Chicago, Rock Island & Pacific Ry. Co. v. Wright, 239 U.S. 548 (1916)

Chicago, Rock Island & Pacific Railway Company v. Wright

No. 167

Argued November 30, 1915

Decided January 10, 1916

239 U.S. 548


Taking an engine from one state to another, although only for repairs, is an act of interstate commerce. North Carolina R. Co. v. Zachary, 232 U. S. 259.

Where the employee sustains injury while the company was engaged in interstate commerce and he was employed in such commerce, the responsibility of the company is governed by the Federal Employers' Liability Act, which is exclusive and supersedes state laws upon the same subject, and it is error to submit the case to the jury as if the state laws were controlling. Wabash R. Co. v. Hayes, 234 U. S. 86.

Error which is not prejudicial affords no ground for reversal, and where, as in this case, it appears that the employer was not prejudiced by the difference between the Federal Employers' Liability Act which did control, and the Nebraska Law on that subject which had been superseded by the federal Act, the judgment should not be reversed.

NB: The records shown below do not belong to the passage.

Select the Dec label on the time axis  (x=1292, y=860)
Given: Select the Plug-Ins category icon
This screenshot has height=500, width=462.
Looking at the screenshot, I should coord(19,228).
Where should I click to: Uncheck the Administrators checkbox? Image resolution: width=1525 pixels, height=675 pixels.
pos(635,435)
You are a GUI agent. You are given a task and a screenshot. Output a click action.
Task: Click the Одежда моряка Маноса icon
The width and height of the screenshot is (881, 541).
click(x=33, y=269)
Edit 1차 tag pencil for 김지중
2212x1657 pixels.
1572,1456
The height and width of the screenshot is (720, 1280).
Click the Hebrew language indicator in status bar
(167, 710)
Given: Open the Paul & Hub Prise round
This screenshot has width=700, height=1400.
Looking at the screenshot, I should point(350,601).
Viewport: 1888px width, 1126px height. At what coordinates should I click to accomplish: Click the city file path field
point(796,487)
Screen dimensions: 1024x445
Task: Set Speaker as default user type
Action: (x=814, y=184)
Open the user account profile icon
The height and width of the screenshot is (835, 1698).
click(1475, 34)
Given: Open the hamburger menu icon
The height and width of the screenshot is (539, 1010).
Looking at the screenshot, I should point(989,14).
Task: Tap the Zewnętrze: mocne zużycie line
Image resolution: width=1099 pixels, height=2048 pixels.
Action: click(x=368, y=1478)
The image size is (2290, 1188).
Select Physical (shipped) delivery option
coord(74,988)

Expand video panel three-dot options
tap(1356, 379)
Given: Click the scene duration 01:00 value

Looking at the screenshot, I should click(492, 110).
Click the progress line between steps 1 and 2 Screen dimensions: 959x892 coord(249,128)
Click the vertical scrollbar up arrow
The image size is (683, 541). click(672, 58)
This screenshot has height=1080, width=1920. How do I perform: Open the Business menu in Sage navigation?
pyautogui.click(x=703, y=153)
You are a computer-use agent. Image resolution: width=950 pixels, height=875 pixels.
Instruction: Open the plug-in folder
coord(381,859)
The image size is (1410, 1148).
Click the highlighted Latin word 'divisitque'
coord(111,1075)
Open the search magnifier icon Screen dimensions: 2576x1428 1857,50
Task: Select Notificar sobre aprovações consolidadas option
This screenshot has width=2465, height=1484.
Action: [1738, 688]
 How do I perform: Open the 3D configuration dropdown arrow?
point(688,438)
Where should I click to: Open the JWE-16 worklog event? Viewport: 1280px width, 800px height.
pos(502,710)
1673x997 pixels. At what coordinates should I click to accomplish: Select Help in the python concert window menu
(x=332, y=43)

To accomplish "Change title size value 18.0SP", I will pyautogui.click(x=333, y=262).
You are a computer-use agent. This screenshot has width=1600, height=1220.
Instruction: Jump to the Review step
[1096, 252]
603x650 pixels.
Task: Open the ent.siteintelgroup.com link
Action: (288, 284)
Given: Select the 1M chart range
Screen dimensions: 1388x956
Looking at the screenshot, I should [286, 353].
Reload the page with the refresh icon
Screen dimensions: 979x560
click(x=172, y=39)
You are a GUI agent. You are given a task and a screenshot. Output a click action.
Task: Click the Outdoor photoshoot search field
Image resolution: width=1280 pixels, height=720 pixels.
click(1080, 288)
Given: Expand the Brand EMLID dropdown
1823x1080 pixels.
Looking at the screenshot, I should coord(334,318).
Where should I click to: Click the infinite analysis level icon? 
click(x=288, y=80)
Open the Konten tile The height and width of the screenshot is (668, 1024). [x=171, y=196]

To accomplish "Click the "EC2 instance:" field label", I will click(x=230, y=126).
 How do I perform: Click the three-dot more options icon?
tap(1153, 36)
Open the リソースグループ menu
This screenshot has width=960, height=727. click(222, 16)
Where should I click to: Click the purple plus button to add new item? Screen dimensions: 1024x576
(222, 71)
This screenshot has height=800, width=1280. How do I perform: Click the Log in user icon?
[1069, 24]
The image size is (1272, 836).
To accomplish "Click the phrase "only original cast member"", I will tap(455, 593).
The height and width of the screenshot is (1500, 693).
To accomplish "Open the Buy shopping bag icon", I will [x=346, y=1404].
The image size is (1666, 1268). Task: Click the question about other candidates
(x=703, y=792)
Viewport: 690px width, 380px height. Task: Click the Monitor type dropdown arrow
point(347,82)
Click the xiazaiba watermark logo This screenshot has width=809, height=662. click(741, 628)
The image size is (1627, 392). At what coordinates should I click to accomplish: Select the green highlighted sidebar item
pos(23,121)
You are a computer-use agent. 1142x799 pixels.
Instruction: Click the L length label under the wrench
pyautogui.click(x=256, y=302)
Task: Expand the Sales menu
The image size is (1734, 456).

No prejudice can result to an employer from instructions being more favorable in regard to contributory negligence under the state law than if they had been given under the Federal Employers' Liability Act, which controlled, and the giving of instructions under the state law under such circumstances does not deny defendant a federal right.

The evidence in this case as to the existence and constructions of, and compliance with, rules in regard to speed of engines within the yard limits justified the submission of the question of negligence to the jury.

96 Neb. 87 affirmed.

The facts, which involve the validity of a verdict and judgment under the Employers' Liability Act, are stated in the opinion.